Supplied material
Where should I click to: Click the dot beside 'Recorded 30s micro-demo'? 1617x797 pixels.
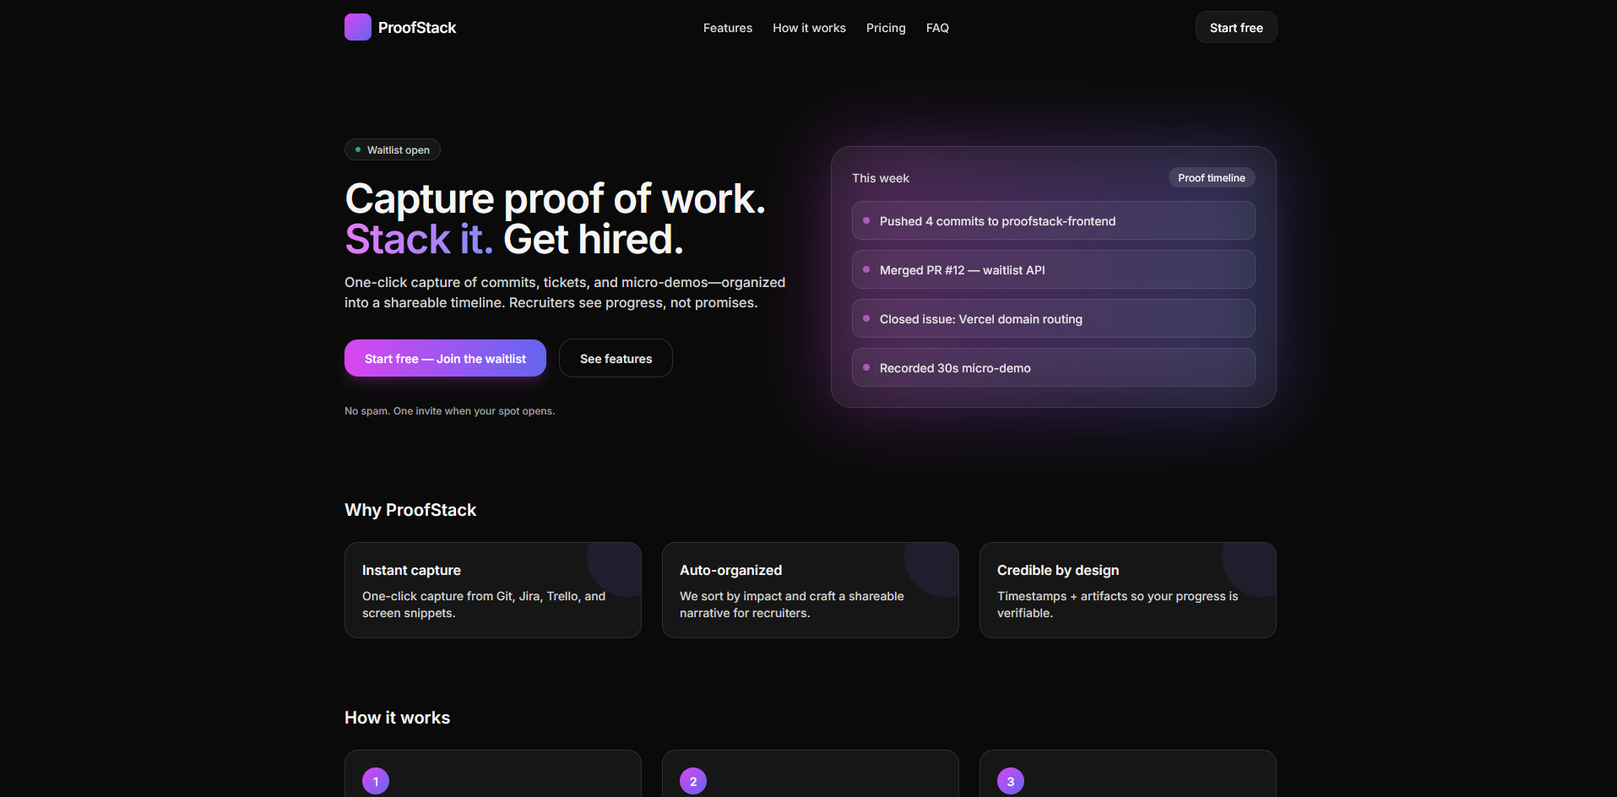[x=866, y=367]
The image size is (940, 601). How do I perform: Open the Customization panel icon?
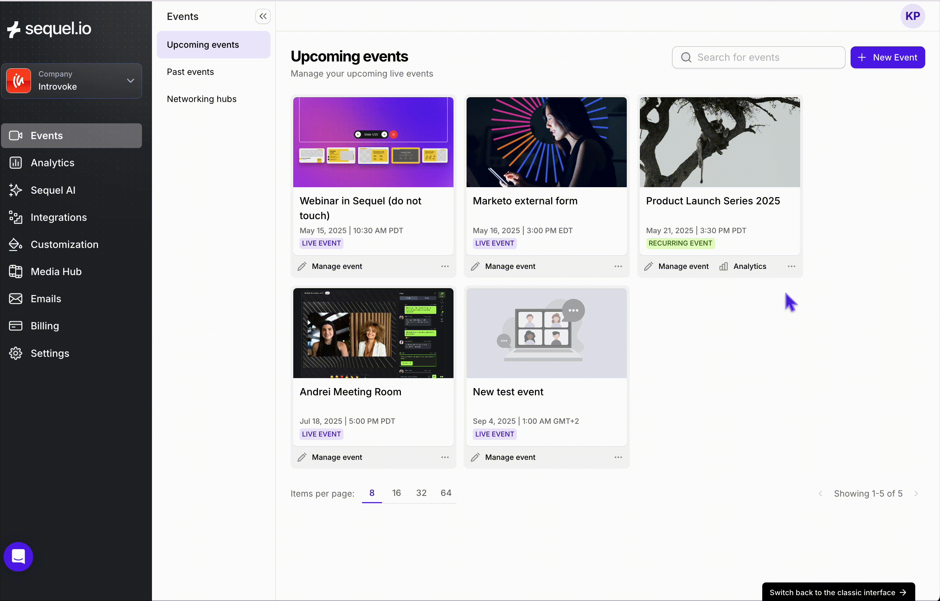click(15, 244)
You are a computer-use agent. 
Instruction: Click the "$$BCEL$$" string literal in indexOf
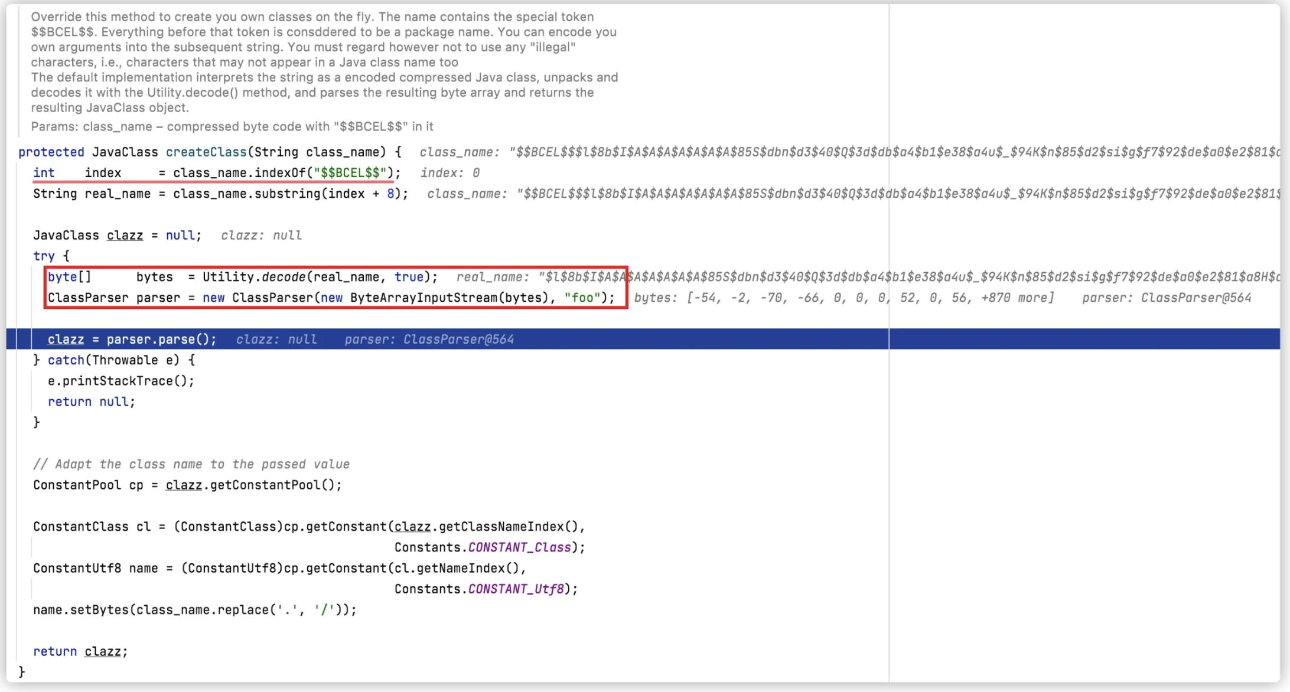[350, 173]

Directions for this task
Restate the whole listing word for word. Omit the pictures.

Response
Where should I click to: Click the dot beside 'Recorded 30s micro-demo'? 1617x797 pixels.
[x=866, y=367]
The image size is (940, 601). How do I perform: Open the Customization panel icon?
click(15, 244)
You are a computer-use agent. 
Instruction: Click the "$$BCEL$$" string literal in indexOf
[350, 173]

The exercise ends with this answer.